TASK TO CARRY OUT → Each line that contains the word "options" is to be copied from the records below.

DATASET EXTRACT →
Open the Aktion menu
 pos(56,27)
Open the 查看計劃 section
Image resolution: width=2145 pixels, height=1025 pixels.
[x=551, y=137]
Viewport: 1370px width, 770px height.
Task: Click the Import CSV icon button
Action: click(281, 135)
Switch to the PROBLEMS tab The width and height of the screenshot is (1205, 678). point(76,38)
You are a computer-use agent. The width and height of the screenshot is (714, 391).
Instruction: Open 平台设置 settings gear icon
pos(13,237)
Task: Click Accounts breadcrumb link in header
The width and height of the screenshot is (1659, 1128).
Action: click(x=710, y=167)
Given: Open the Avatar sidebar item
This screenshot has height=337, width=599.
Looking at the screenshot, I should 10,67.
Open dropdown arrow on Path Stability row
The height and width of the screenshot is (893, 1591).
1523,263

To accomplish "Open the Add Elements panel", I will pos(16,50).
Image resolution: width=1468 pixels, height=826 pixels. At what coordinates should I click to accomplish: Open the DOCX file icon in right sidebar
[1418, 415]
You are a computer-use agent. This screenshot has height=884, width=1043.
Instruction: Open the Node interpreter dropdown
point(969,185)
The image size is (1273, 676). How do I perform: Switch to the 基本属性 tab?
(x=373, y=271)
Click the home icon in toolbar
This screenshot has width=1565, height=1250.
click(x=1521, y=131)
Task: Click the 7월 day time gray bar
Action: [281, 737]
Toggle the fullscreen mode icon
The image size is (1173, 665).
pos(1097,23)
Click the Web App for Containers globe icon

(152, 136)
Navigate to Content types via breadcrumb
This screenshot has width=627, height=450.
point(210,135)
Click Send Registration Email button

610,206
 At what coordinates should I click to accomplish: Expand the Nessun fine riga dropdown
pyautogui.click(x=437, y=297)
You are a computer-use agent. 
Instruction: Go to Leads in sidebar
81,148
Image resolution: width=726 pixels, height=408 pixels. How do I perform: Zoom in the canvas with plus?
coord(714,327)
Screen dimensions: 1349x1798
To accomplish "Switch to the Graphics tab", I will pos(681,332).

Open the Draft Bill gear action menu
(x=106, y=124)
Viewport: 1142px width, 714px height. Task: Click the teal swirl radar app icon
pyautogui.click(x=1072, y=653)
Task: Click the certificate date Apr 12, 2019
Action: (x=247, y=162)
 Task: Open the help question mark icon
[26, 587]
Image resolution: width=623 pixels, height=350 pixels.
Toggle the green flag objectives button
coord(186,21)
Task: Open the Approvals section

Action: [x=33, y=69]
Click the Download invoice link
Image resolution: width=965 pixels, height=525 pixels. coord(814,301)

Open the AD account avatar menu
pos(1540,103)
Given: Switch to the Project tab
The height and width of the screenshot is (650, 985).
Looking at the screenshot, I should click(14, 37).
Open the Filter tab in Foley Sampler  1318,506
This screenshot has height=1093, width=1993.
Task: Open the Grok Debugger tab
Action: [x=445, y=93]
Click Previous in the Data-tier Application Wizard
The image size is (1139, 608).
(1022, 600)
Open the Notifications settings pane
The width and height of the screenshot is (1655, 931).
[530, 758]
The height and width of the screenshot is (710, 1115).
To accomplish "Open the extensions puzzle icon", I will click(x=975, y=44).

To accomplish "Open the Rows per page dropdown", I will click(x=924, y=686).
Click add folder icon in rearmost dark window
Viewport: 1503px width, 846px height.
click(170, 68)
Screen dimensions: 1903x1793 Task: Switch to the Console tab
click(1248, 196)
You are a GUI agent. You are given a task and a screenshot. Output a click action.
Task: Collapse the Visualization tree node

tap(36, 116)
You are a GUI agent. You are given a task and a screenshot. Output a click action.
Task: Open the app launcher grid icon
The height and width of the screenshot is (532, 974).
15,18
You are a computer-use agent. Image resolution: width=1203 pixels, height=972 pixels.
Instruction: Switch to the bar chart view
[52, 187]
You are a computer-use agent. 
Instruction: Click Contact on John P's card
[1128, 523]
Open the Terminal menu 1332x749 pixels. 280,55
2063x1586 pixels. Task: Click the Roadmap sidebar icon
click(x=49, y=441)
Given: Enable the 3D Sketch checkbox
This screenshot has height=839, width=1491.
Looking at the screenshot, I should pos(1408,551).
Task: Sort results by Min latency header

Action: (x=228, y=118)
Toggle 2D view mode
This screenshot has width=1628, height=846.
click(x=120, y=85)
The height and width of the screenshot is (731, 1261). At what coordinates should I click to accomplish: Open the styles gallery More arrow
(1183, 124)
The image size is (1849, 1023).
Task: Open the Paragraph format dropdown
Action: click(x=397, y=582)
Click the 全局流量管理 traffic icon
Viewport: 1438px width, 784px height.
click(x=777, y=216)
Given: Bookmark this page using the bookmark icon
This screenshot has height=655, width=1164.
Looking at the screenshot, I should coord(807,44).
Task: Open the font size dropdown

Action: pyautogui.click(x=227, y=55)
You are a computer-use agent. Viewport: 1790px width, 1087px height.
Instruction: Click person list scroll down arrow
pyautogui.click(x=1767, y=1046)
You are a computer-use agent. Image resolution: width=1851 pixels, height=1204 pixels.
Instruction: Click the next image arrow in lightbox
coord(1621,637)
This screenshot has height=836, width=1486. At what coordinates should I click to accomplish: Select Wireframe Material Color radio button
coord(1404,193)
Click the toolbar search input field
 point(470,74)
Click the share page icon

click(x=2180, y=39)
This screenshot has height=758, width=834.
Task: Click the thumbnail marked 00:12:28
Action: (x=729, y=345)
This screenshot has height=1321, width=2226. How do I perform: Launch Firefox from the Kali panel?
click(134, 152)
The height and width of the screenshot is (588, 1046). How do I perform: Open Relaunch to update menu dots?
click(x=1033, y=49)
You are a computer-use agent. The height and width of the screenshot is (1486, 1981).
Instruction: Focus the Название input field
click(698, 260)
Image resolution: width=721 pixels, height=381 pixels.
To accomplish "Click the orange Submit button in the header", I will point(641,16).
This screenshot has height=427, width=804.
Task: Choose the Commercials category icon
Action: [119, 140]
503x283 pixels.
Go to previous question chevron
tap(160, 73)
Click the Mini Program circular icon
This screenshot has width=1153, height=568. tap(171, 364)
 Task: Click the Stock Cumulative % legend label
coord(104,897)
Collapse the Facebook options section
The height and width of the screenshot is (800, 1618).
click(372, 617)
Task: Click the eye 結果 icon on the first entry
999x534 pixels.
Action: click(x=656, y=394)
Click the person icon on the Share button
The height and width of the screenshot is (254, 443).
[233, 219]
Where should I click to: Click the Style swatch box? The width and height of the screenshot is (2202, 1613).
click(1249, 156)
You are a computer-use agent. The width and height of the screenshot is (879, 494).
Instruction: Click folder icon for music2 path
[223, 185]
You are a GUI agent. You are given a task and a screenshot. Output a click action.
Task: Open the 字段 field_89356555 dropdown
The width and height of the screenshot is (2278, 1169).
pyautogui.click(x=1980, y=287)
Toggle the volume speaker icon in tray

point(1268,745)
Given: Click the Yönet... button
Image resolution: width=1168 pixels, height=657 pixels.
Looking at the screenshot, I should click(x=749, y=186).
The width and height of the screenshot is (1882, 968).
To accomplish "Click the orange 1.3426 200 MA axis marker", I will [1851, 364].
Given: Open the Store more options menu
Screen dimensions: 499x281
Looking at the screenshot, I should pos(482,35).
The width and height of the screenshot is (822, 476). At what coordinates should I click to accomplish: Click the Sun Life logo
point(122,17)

YOUR RESPONSE →
Collapse the Facebook options section
Given: Open the Store more options menu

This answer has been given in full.